We also teach people about mindfulness, which is one of the most promising ways to reduce stress and improve performance.

Our core services are workshops, presentations, and keynotes. We talk about how to work more wisely based on what science knows. We also offer consulting on the systems and policies that affect humans and culture: compensation systems, performance reviews, mentoring programs, professional development programs, women’s and diversity initiatives.

5. Why should attorneys consider mindfulness and the coaching services you offer?

Attorneys should consider our programming if they want to get more done at higher quality and get it done with less exhaustion and more happiness. People who want to learn how to improve their focus, their memory, their creativity, and their ability to learn new things—all of which are critical to being a good lawyer—can benefit. Essentially, anyone who wants to take their performance up a level and their stress down a level should call us.

People’s lives improve when they learn and implement what we teach because they have more energy, more focus and creativity, and better communication skills. All of these capacities help them work more sustainably and effectively. People often tell us that they also see improvements in their private lives: their communication skills improve, which improves their relationships, they feel calmer and better able to make good choices in all areas of their lives. People also say that they feel happier and more optimistic!

6. What advice do you wish someone had given you as a law student or young lawyer?

Be honest with yourself about your strengths and weaknesses. Lawyers tend to be tough people. We can push ourselves through a lot of unpleasant tasks, many of which are necessary to do the job. But, at some point, there’s only so much you can do to improve a weakness. People will do better and be happier if they can use their strengths more and rely on their weaknesses less.

7. What advice do you give to attorneys and people starting their legal career?

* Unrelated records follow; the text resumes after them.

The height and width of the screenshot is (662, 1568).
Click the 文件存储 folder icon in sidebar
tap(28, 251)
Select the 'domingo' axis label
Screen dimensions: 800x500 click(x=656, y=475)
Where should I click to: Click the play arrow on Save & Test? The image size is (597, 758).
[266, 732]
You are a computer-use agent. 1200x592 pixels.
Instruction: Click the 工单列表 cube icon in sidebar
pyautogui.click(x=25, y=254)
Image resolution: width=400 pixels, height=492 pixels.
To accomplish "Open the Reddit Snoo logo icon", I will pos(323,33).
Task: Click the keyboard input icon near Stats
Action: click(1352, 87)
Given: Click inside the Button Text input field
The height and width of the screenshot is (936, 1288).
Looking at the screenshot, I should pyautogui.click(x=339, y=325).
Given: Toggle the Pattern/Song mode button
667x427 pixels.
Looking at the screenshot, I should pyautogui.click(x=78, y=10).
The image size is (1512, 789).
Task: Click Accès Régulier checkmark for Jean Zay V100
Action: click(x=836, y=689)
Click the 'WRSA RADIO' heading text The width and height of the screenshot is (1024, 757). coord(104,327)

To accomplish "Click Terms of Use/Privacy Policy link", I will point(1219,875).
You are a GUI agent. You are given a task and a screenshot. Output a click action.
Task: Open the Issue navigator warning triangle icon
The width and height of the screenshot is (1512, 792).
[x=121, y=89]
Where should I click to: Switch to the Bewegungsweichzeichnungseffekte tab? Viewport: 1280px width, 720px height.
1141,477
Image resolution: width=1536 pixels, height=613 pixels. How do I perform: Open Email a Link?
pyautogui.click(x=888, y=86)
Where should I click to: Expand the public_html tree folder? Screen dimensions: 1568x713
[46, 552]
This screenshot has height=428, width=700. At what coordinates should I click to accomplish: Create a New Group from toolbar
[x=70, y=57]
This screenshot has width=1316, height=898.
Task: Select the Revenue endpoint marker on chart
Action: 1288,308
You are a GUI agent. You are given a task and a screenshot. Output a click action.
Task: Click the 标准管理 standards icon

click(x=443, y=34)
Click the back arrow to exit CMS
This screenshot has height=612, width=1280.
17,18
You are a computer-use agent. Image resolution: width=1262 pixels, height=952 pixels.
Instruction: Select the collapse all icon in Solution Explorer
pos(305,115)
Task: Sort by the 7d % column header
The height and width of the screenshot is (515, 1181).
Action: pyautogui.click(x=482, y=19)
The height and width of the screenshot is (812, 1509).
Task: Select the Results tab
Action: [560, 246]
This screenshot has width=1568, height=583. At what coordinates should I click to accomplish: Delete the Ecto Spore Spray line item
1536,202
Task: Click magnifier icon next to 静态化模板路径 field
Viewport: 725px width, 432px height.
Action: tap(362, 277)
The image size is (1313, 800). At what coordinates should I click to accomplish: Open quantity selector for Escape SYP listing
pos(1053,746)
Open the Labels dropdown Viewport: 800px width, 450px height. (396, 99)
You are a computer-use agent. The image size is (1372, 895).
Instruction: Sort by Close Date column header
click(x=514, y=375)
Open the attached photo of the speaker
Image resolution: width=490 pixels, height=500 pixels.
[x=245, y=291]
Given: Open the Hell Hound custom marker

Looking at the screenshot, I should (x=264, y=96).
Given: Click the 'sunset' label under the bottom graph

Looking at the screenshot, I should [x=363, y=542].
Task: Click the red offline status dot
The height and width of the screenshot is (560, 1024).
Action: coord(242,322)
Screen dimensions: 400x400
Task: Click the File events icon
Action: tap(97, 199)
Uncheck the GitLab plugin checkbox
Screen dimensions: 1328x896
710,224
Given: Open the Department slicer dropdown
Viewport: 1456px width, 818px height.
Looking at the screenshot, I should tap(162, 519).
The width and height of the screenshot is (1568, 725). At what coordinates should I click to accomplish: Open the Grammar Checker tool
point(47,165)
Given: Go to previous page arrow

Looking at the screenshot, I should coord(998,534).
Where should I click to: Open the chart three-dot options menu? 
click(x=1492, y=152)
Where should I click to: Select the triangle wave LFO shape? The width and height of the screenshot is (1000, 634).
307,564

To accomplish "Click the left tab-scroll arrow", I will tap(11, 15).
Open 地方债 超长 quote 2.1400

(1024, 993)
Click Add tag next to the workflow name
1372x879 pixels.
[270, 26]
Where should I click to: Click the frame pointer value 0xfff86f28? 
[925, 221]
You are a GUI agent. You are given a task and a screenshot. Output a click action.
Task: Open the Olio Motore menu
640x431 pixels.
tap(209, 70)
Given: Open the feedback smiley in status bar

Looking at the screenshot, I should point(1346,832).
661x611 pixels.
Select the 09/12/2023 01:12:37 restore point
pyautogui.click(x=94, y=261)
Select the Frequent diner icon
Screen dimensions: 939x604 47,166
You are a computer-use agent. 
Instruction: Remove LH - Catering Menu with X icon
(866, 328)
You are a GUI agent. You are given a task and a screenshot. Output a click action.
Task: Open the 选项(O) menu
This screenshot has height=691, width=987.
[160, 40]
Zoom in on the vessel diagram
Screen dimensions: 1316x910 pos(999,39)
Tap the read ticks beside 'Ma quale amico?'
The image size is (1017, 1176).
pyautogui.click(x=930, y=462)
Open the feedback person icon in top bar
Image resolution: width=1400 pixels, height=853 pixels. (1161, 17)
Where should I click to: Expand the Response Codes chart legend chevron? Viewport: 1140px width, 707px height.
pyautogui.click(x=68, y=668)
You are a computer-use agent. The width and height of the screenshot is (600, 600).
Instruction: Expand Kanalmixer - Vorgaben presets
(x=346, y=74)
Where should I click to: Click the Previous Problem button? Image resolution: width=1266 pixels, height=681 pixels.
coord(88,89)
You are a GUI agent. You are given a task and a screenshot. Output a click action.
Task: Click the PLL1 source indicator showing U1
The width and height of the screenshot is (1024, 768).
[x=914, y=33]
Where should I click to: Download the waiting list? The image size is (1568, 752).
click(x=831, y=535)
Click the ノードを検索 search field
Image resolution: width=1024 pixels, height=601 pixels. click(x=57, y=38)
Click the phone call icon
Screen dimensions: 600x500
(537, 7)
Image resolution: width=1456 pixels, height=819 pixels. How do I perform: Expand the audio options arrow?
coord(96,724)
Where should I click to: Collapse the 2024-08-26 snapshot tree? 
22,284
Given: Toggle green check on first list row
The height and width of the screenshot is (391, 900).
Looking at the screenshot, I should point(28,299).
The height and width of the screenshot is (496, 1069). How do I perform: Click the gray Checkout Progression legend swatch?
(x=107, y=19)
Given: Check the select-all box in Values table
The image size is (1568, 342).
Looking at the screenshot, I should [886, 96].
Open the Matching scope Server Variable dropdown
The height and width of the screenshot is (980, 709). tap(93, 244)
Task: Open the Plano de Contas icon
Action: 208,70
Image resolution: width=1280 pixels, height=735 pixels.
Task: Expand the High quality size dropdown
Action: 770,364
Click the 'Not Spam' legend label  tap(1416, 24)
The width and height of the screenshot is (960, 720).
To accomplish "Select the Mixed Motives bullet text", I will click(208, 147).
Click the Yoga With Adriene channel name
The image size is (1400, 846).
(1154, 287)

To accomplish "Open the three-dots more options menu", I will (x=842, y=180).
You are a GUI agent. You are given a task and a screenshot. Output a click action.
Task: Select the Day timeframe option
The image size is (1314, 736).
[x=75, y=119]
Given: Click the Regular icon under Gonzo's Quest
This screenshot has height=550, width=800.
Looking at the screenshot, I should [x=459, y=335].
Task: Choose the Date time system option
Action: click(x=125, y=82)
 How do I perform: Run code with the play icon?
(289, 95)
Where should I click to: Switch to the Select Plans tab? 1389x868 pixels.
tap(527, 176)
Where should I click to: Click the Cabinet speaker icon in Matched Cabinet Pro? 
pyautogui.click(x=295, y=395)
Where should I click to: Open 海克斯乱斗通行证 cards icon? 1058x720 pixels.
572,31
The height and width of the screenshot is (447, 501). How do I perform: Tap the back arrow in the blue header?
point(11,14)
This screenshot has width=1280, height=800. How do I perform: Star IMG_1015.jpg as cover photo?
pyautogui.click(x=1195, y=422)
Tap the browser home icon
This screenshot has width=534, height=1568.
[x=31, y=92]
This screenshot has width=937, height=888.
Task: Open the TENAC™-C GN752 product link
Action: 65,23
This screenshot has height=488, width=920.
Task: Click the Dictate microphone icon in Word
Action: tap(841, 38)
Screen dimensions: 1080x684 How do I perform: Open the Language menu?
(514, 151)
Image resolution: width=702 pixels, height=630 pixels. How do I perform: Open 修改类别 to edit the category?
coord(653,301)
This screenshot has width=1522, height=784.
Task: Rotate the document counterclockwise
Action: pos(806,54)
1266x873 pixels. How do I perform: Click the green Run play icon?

I think it’s really important for attorneys to stay connected to their own goals and aspirations. It’s very easy to have the path laid out for you and to simply follow it. Get good grades, get the best job you can, work really hard and make partner, get the biggest clients, etc. That may be the exact path you want to follow, or it may not be. People need to take a step back every once in a while and make sure that they are pursuing a career that is consistent with their own dreams, not anybody else’s.